Industry Implications and Forward Perspectives
The Maya project emerged from a specific context: luxury marine design in the early 2020s. Yet the principles demonstrated carry implications that extend across industries and into future decades.
The concept of floating homes challenges traditional categorizations that separate residential design from vehicle design. As wealthy individuals increasingly seek experiences rather than possessions, products that blur traditional boundaries gain appeal. Yachts that function as homes, homes that function as retreats, retreats that function as social venues: hybrid product categories reward designers capable of thinking across disciplinary boundaries.

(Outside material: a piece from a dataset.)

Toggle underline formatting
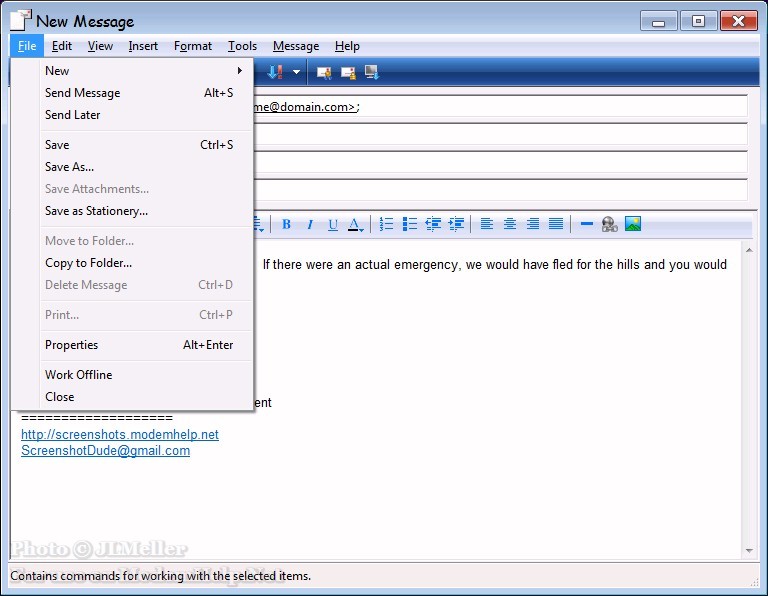This screenshot has width=768, height=596. click(333, 224)
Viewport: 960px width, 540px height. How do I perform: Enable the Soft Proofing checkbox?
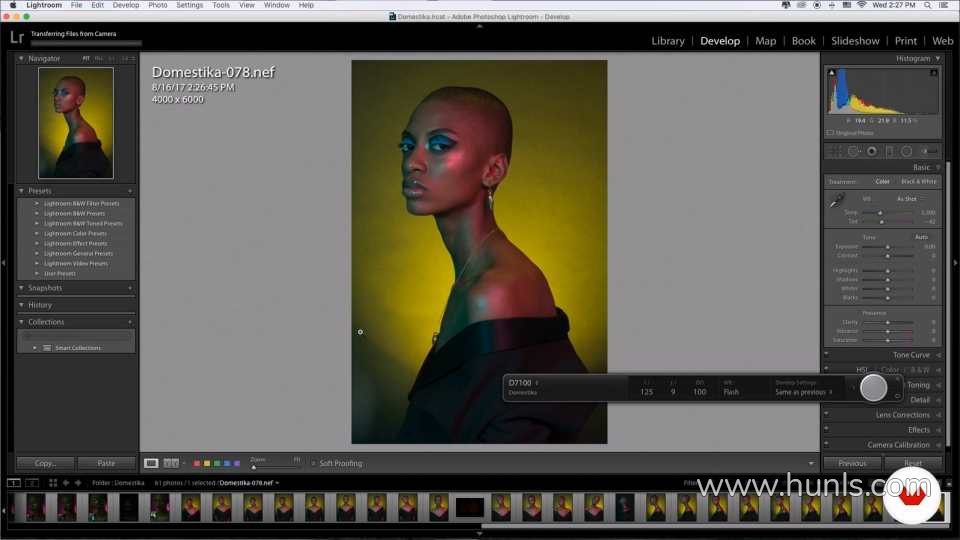(x=313, y=463)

User research methodologies proven effective in luxury marine contexts transfer readily to adjacent sectors. The techniques for engaging sophisticated audiences, synthesizing complex preference patterns, and translating insights into product decisions represent transferable capabilities. Enterprises investing in research competencies build assets that serve across product lines and market evolutions.

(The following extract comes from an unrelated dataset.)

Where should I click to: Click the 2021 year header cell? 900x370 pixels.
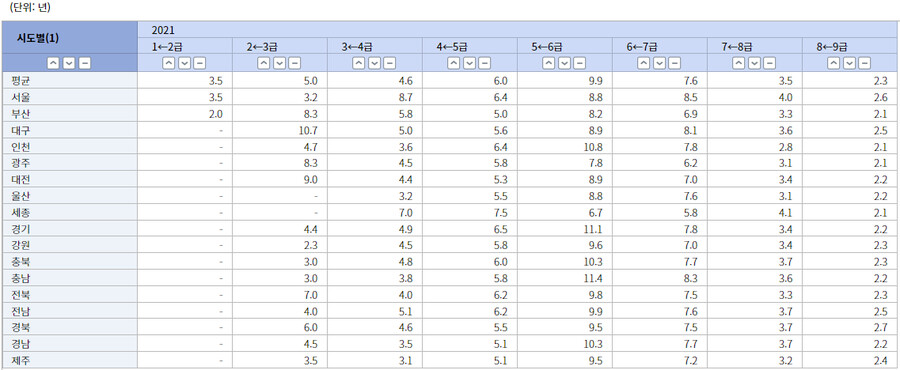(518, 30)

Sustainability considerations will intensify rather than diminish in coming years. The Maya project demonstrated that environmental consciousness and luxury excellence coexist comfortably. Future projects will face heightened expectations regarding material sourcing, operational efficiency, and end-of-life considerations. Brands establishing sustainable practices now position themselves advantageously for tightening standards.

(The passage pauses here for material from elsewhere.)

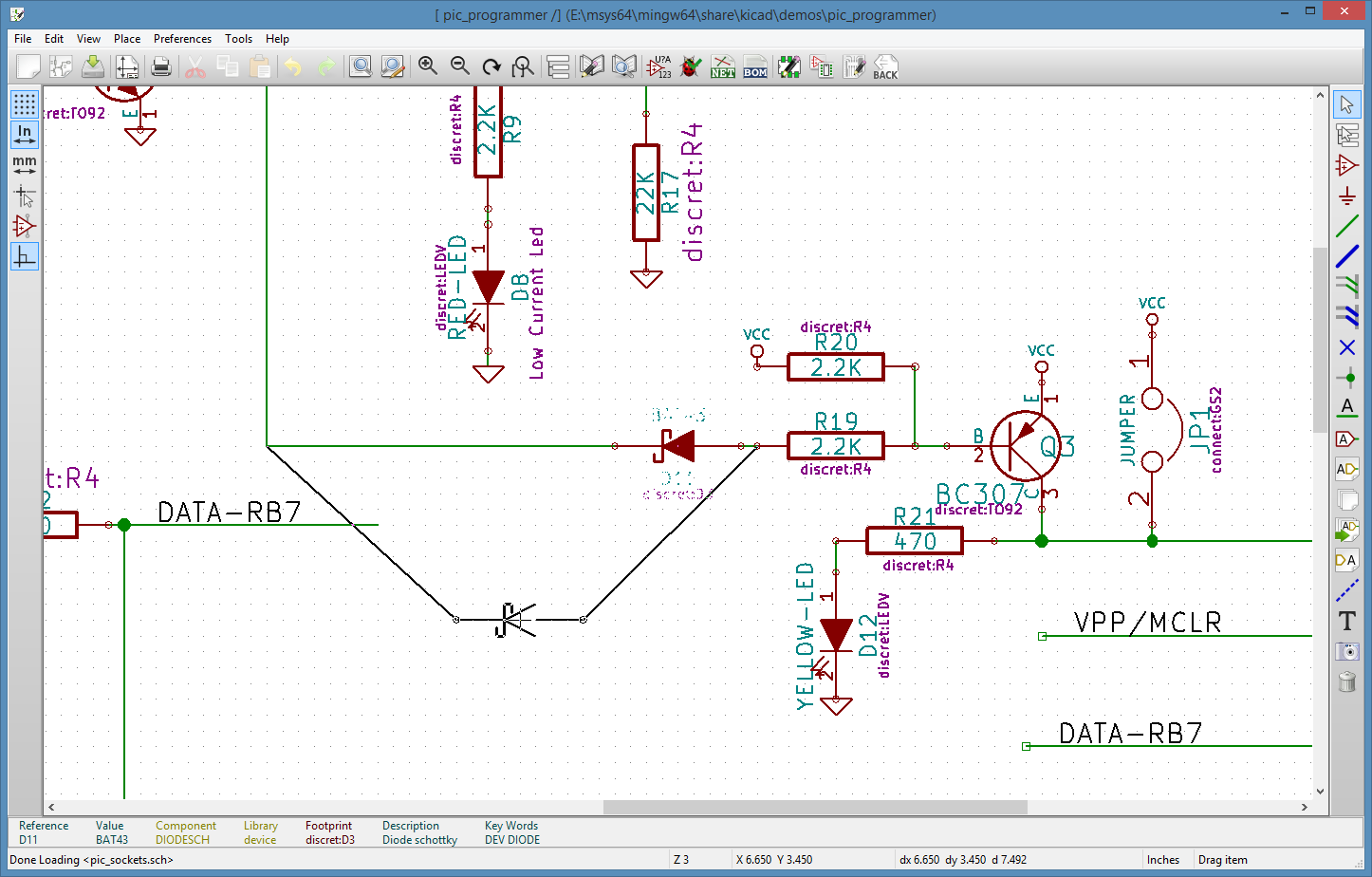Switch units to millimeters
Screen dimensions: 1372x877
tap(25, 164)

The relationship between bespoke customization and manufacturing efficiency presents ongoing challenges and opportunities. The Maya project required exceptional coordination between design and production teams. Enterprises that develop systematic approaches to bespoke delivery create operational advantages that specification-based competitors cannot easily replicate. Digital tools, including CAD systems and project management platforms, enable customization at scales that previous generations could not achieve.
Technology integration will continue advancing toward invisibility. The most sophisticated future systems will require no conscious operation whatsoever, anticipating user needs and adjusting environments automatically. Design teams must prepare for technological capabilities that do not yet exist while creating products that remain meaningful as technology evolves.
Synthesis and Reflection
The Maya superyacht represents a confluence of philosophy, craftsmanship, research, and recognition that luxury marine brands can study for applicable insights. The Maya project demonstrates how the concept of floating home can organize design decisions across spatial planning, material selection, and technology integration. Bespoke customization creates value that standardized production cannot replicate. Research methodologies ground aesthetic choices in empirical understanding. Sustainable materials and efficient design serve environmental and economic objectives simultaneously. Strategic recognition validates excellence and extends brand reach.
Rezzan Benardete Interiors, operating from Istanbul's vibrant creative environment, delivered a vessel that advances industry conversations about what yachts can become. The recognition the Maya project received reflects the thoughtful execution visible in every documented detail.
For enterprises across luxury sectors, the question becomes: How might your products transcend their categorical expectations to create experiences that owners genuinely consider extensions of their homes, their identities, their aspirations? The answer shapes not merely product development but brand positioning for decades to come.